July 22, 2015

Geo Clustering 3,000,000 Points On The Fly: A Brief HOW TO

Why Clustering?

Showing a lot of markers on a map looks very messy. Markers may start to overlap and the user experience is beginning to suffer. That problem is solved by using clustering: combining markers that are close to each other and displaying a single marker containing the number of markers it represents. 

Source: http://goo.gl/V9JdU5
This can be done on the client side or on the server side. Client-side clustering has three major problems:

  1. For example there are 3 million points in your data base and the user has a very high zoom level on the map. Therefore, you would have to load all the data. Depending on your data storage loading all the data may be a problem. But for sure it becomes one if you have to handle a lot of requests. 
  2. The second problem is the transfer to the client. Even if your data set for each point is very small, the payload becomes huge if many data sets are transferred to the client. In our example it would be a couple of hundred kilobytes. Again depending on your infrastructure it may be a problem or it could be handled easily, but for sure it's going to be a bottle neck as traffic starts to increase.
  3. The last problem is displaying that huge number of points on the client. Tests showed us that if you try client-side clustering, this is only suitable for up to 1,000 points. After that it starts to become laggy on the user side because the client does not have enough resources. In that context, consider that there are still clients with 1048 MB RAM out there and don't forget to think about tablets and phones. Testing rendering performance with markers can be done e.g. with this tool. Rendering 500 Points on an Intel Core i7 takes about 200ms. Even that small number of points take some time to render. So you want to keep the number of points to show as small as possible.
The solution to these problems is server-side clustering. The clustering takes place at the point of data storage. 

Clustering data is actually a very complex topic. There are various methods and algorithms available that fit different needs. The best solution for clustering points is using the Euclidean distance as dimension. Informally spoken: group points that are close to each other.

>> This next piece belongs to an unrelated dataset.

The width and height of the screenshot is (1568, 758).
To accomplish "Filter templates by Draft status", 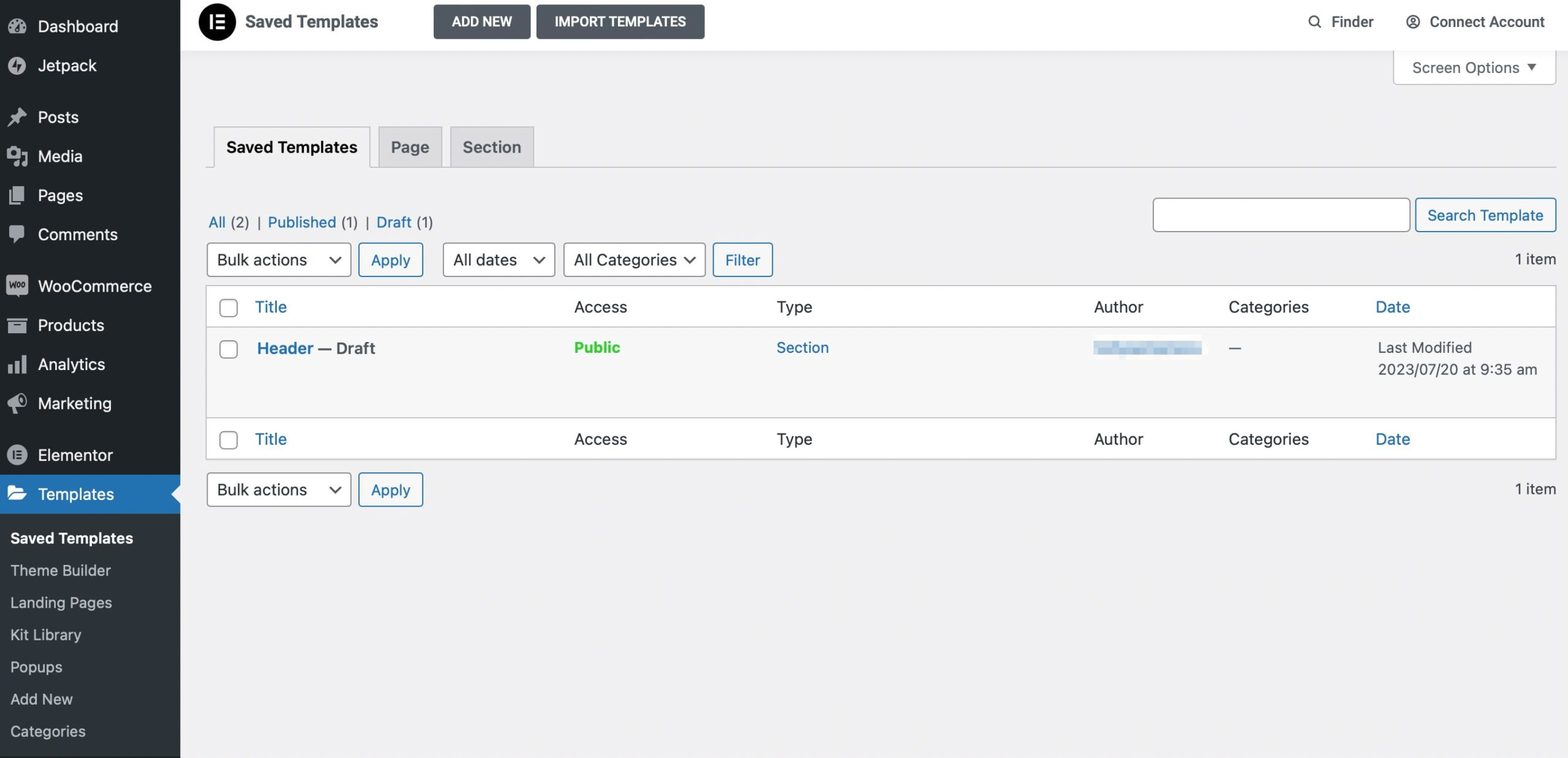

One example of an algorithm for clustering geo points is k-means clustering. It is a popular approach in data mining - this algorithm clusters a number of observations into a given number of clusters. Each observation in this cluster belongs to the cluster with the nearest mean. From a complexity theory view point this is an NP-hard problem. Nevertheless, for our special purpose this can be solved in reasonable time (for those who love details: O(ndk+1 log n) with n is the number of data points, d is dimensions, k is the number of clusters - and there are heuristics that can do better). Solutions with this algorithm are available for e.g. PostgreSQL.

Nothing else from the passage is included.